Dalam tulisan tersebut, Ando* sebagai mahasiswa S1 penerima beasiswa KIP Kuliah dari Jawa Timur tampak tak berdaya di hadapan orangtuanya. Uang beasiswa yang dia terima kerap ludes hanya karena orangtua di rumah sering “minta bagian”.
Lantaran gemas dengan Ando, Rosa merasa perlu membagikan ceritanya kepada Mojok. “Karena menurutku, jika orangtua sudah kelewatan, rasa-rasanya anak berhak tidak patuh padanya,” ungkap perempuan asal Jawa Tengah itu, Minggu, (25/8/2025).
Memendam iri sejak kecil
Barangkali sikap Rosa keliru. Dia memberi disclaimer itu. Tapi yang jelas, Rosa merasa tumbuh dengan banyak keinginan yang terpendam karena tidak bisa dipenuhi oleh orangtuanya.
Rosa lahir di tengah keluarga dengan ekonomi pas-pasan. Dia anak pertama dari dua bersaudara. Adiknya kini masih duduk di bangku SMA.

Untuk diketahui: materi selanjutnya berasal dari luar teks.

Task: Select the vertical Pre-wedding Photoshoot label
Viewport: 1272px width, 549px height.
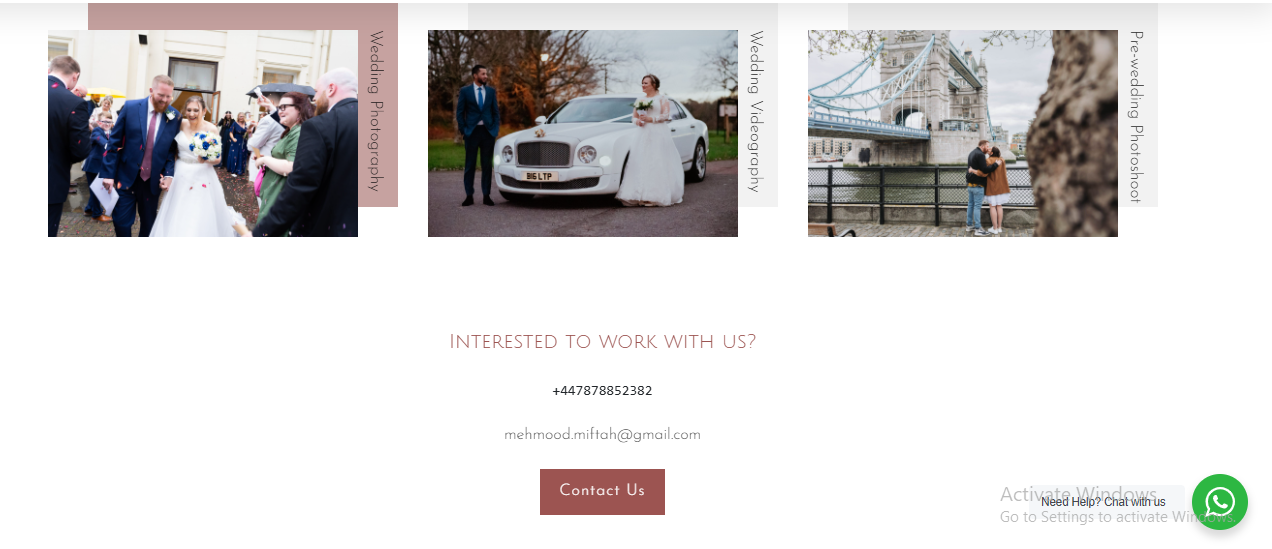Action: 1136,116
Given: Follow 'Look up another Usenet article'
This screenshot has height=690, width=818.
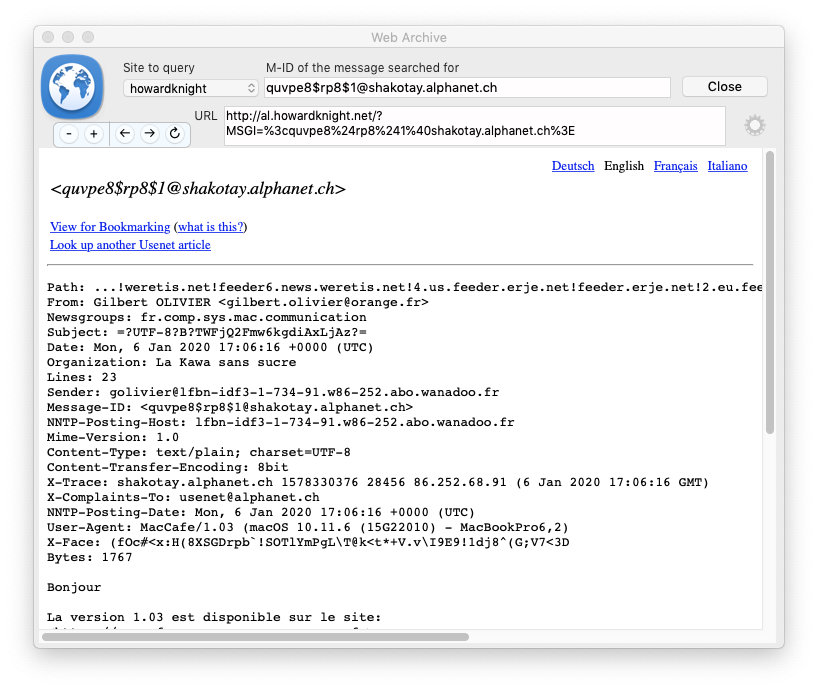Looking at the screenshot, I should 129,245.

Sejak kecil Rosa sudah memendam bertumpuk rasa iri terhadap teman-teman sebaya. Karena terlampau banyak hal yang tidak dituruti. Sesimpel uang jajan yang dibatasi, tak akan beli barang baru (seperti tas atau sepatu) kalau tidak benar-benar rusak parah.

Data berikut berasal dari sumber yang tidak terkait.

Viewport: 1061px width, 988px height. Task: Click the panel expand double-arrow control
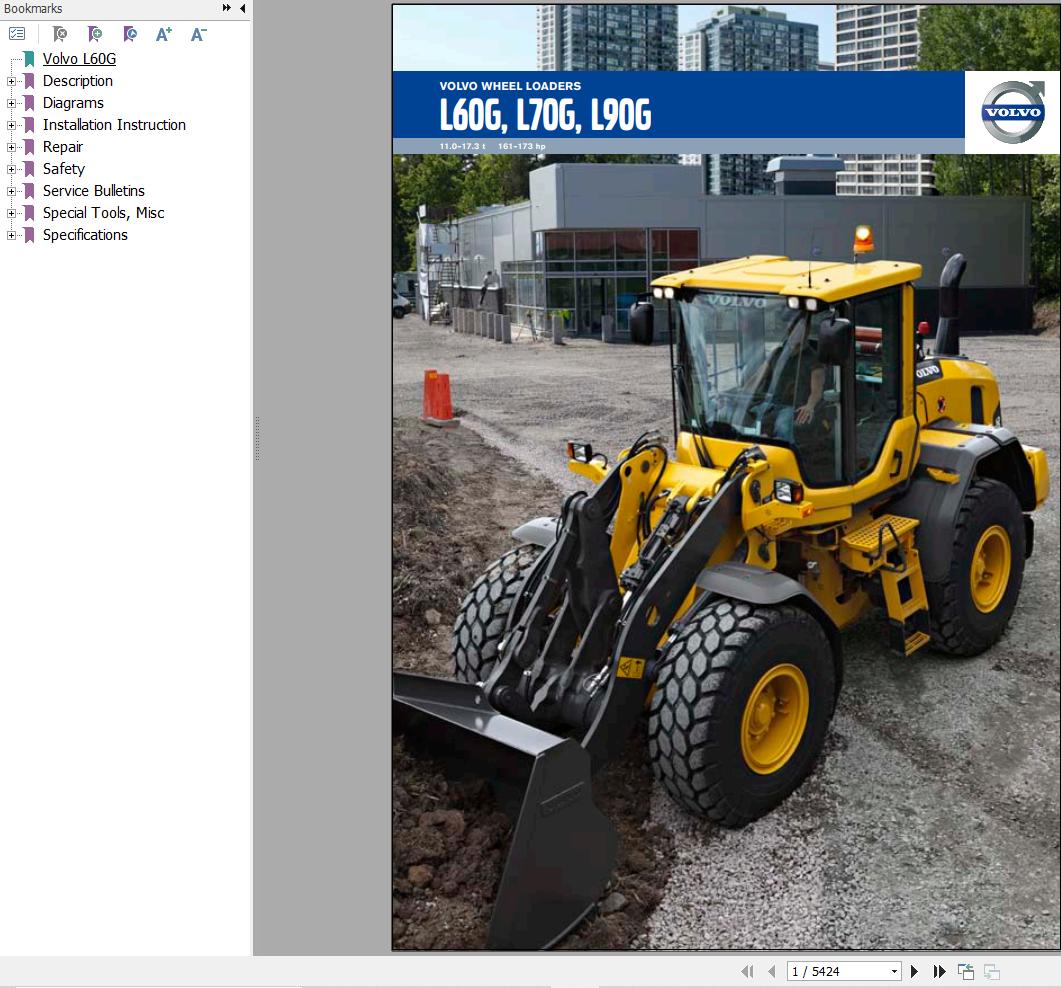(227, 8)
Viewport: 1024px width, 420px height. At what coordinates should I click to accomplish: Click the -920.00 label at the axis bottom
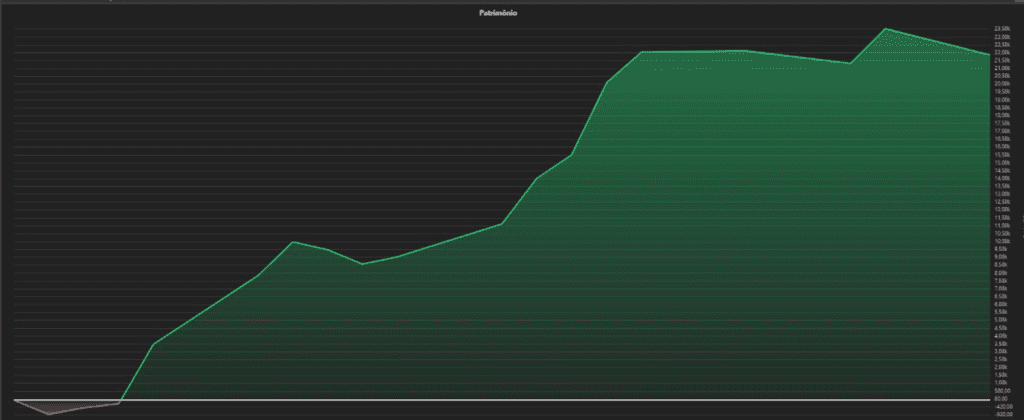1002,408
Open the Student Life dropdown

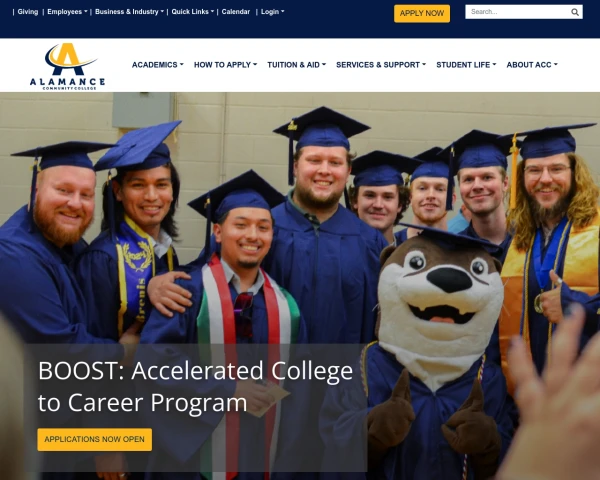tap(466, 65)
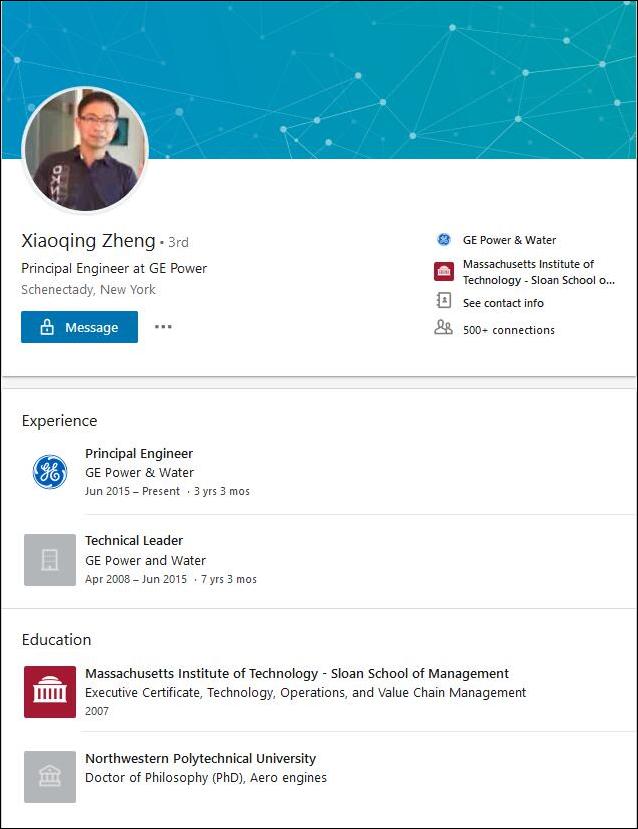Screen dimensions: 638x829
Task: Click the GE logo beside Principal Engineer
Action: point(50,472)
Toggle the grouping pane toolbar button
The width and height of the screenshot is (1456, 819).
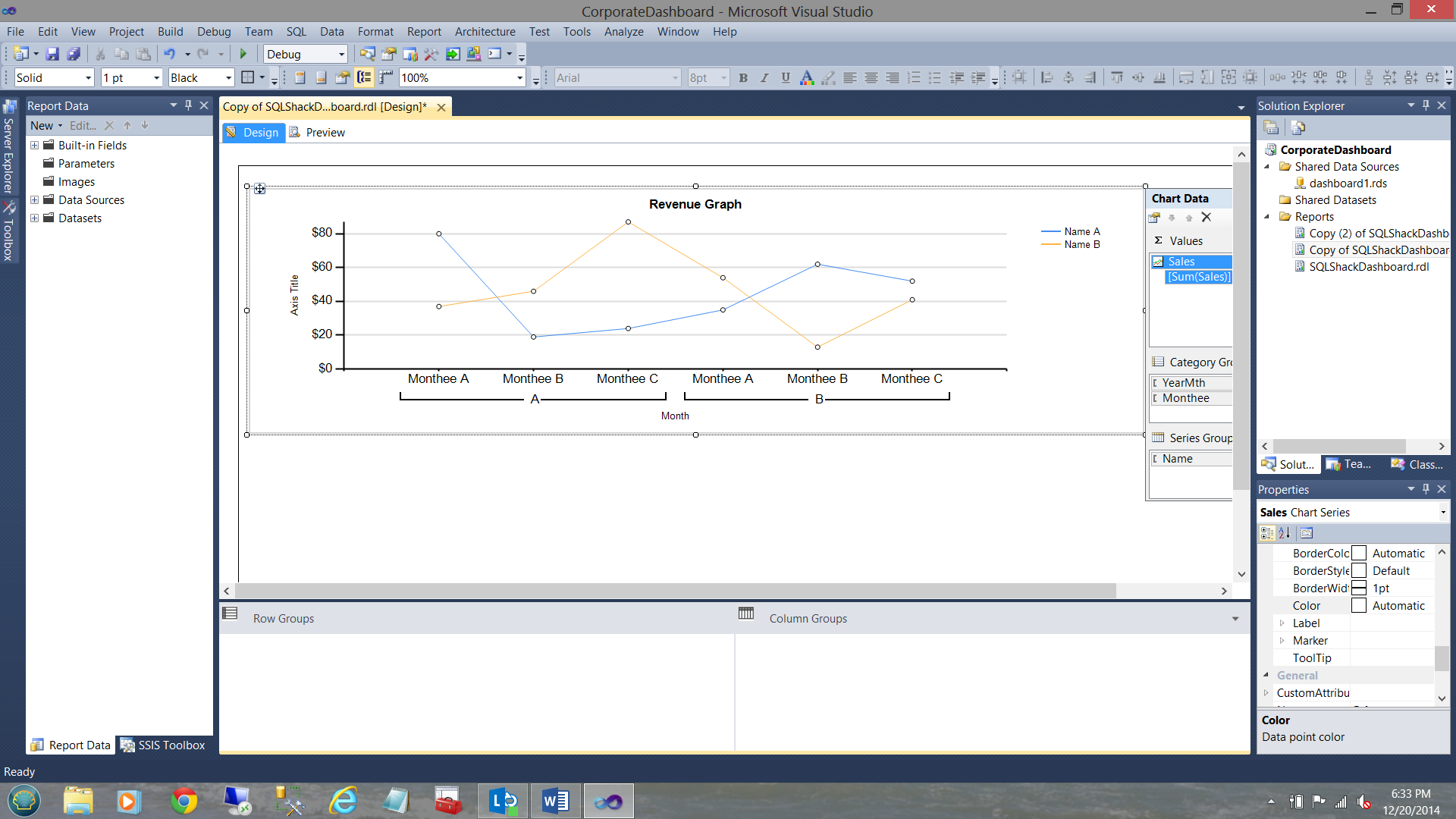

“Aku bukannya nggak bisa memahami kondisi orangtuaku. Tapi kalau aku membandingkan dengan orangtua teman-temanku, walaupun pas-pasan tapi tampak selalu mengusahakan memberi apa yang anak inginkan,” kata Rosa.
Akan tetapi, Rosa tidak melihat ada upaya itu dari orangtuanya. Sekalipun Rosa menangis sampai air matanya kering, orangtuanya tak akan beruapaya untuk menuruti apa yang Rosa inginkan.
Nyaris tak bisa kuliah, untung dapat beasiswa S1 KIP Kuliah
Hal itu juga terjadi ketika Rosa mengungkapkan keinginannya untuk kuliah. Penolakan lah yang dia terima dari orangtuanya. Alasannya tentu saja tidak ada biaya.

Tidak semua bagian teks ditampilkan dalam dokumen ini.